3 minute read
Ross Greenwood
Richard Hockey, born Richard Hokeidonian, would have been so proud when, in his final year, he heard stories of his grandchildren creating chaos in the Oval Office at the White House in Washington, D.C.
He would have been just as proud to discover that the Humpty Dumpty Foundation has donated the Kanmed Baby Warmer to the Royal North Shore Hospital Neonatal Intensive Care Unit in his memory.
As a baby born in Bethlehem, Richard Hockey survived war and civil strife before he landed in Australia at 21, setting up a deli in Bondi before eventually settling on Sydney’s North Shore.
It was here that he found peace, happiness and success with his wife Beverley, four children and a self-named real estate business that prospered.
Witnessing in 2016, his third son — and some of his grandchildren — welcomed into the White House by the then President Barack Obama, was an incredible finale to a lifetime’s journey for Richard Hockey. As Joe Hockey himself said of Richard, “My father has been my lifetime hero. He speaks six languages and has skills I haven’t got.”

Earlier this year at a Humpty event, Joe Hockey chatted about his time in Washington as Ambassador and Australia’s relationship with America. Joe was involved in many high-level meetings during his time in the US, but it would have been the personal recollections, rather than political ones, that would have made Richard Hockey smile the most. One of Joe’s favourite anecdotes involved a tense moment with his son and the President.

“Anyway, the bottom line was President Obama opened the door, and I knew President Obama from the G20, and he said, ‘Joe, it’s great to see you come in.’ We had the official photo taken and then he asked each of the kids a question.
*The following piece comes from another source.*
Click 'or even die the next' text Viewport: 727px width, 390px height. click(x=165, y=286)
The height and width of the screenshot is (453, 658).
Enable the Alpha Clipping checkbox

“He asked Xavier, ‘What do you want to see in the United States?’ Xavier said, ‘I’m really nervous about guns. I hope you can get rid of guns.’ And he said, ‘Oh, that’s great. Yeah, it’s a real problem here.’
“He then said to Adelaide, ‘What do you think?’ and she said, ‘Well, I really hope we don’t have a war.’ To which he said, ‘Yeah, I really hope so too Adelaide, and you know that we want peace.’
“And then there’s Iggy, who is six. Obama says, ‘What do you hope to get out of America?’ He says, ‘I want to be black.’
“Oh my God,” was Joe’s internal reaction.
“President Obama looks at me and says, ‘Okay, why is that Iggy?’ And Iggy says, ‘Because I want to jump really high in basketball.’ Thank God, right? He said, ‘You’ve got a great family, Joe.’ I said, ‘Yeah. This is my first family, Mr. President.”
But this is one of the great skills of Joe Hockey, to be able to tell an important story about our relationship with America, while at the same time humanising it. To make it real.
He noted, in this conversation, that America is the biggest investor in Australia “by far”, that Australians are embedded with the US’s 16 security agencies, as Americans are embedded in ours, that of 15 potential terrorist attacks on Australians, 12 of them were thwarted with the help of US assistance.
He says the special bond between Americans and Australians can be traced back to one event; oddly, in France played out brutally over two hours in 1918. That was the Battle of Hemel, a part of the bloody Somme campaign on the Western Front in the First World War. As Joe Hockey puts it, a British commander came to General Monash and said, “You have to take Hemel.” Monash argued that he didn’t have enough troops, so the British commander gave him 600 American soldiers who were considered to be inexperienced and poorly trained. So, Monash took the Americans and trained them alongside the Australians. As Hockey puts it, they got on. “I think one of the things that united them was we all hated the British. And it’s a bit of history of both sides,” he joked.
But eventually, Monash said he was ready to take Hemel, but the American General Pershing heard about this and protested that US troops would not fight under a foreign general. “We never have; we never will.”
At which point, “They started peeling off their uniforms and putting on Australian infantry uniforms. They said we’re not going to abandon you now. So Pershing gave in and gave two companies to Monash and they went into battle. And they turned the First World War. The Battle of Hemel, it’s a great story.”
And, as Hockey says: “We’re the only nation in the world who fought side-by-side with them in every single major conflict.”